3 of 4 people found the following review helpful
A Hamilton novel in name only,
This review is from: The Temporal Void (Hardcover)I think Hamilton is an awesome sci-fi writer for two reasons: 1) his ability to imagine future technologies and work out their social, political, and philosophical implications makes his books deep, exciting, and original; and 2) his ability to develop and interweave multiple story lines and characters makes his books rich and compelling. Sadly, a quintessential Hamilton novel The Temporal Void is not.
Here's how I imagine his concept meeting with his editor at Del Rey going before writing the Void trilogy:
Hamilton: I want to try writing a fantasy novel.
Editor: <long pause> Ah, Peter, you're a great sci-fi novelist, and people love your work. Why not stick to what you know?
Hamilton: But, I just finished reading Harry Potter, and....

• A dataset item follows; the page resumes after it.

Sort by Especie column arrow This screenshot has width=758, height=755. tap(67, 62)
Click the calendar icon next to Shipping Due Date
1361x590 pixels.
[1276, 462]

Editor: Why not write a sequel to the Commonwealth Saga! Judas Unchained ' now that was great stuff.
Undeterred and unwilling to give up his dream of writing fantasy, the cunning Hamilton devises the Void trilogy, and what we are left with is a series of books that alternative every chapter between fantasy and sci-fi. Now, the sci-fi portions of the trilogy are well conceived and would be up to Hamilton's usual standard if he took the time to flush them out ' love it or hate it, Hamilton's style is such that he requires many words to develop his stories. However, the fantasy portion of this series is predictable and misfires badly.
First, the fantasy storyline lacks Hamilton's characteristic originality. It takes the form of a coming-of-age-story where a super-powerful apprentice loses everything and travels to the capital of his world where, through his aforementioned powers and incorruptible character, he changes society. Sound familiar? Also, I should mention that everyone in the fantasy world has psychic powers; however, this set up doesn't allow for the technological creativity and exploration of ideas Hamilton displays in his sci-fi work. Second, the fantasy storyline is told as a dream experienced through only one character's perspective. The result is that we don't see the blending of story lines and well-developed characters that is Hamilton's trademark. Instead, outside of the main protagonist (who is too squeaky clean to be interesting), the characters are two-dimensional because we never really enter their perspectives. For example, the chief villain is a master of the gangs who operates out of a brothel. Those of you who are familiar with Al Swearengen from Deadwood know how a well-developed character of this type can be the most compelling part of a story. Sadly, we gain no similar insights into Hamilton's villain. These factors combined with stilted dialogue and needlessly meandering narrative makes the fantasy storyline flop.
I am still waiting for the details of the fantasy storyline to become relevant to the sci-fi storyline, beyond the basic revelation that a character from the sci-fi world dreamt the fantasy one, leading to a nonsensical religious movement. Overall, I give the sci-fi portions 4 out of 5. The fantasy portions get 1 out of 5. And because in this book the fantasy portions are longer than the sci-fi ones, the overall work receives 2 out of 5.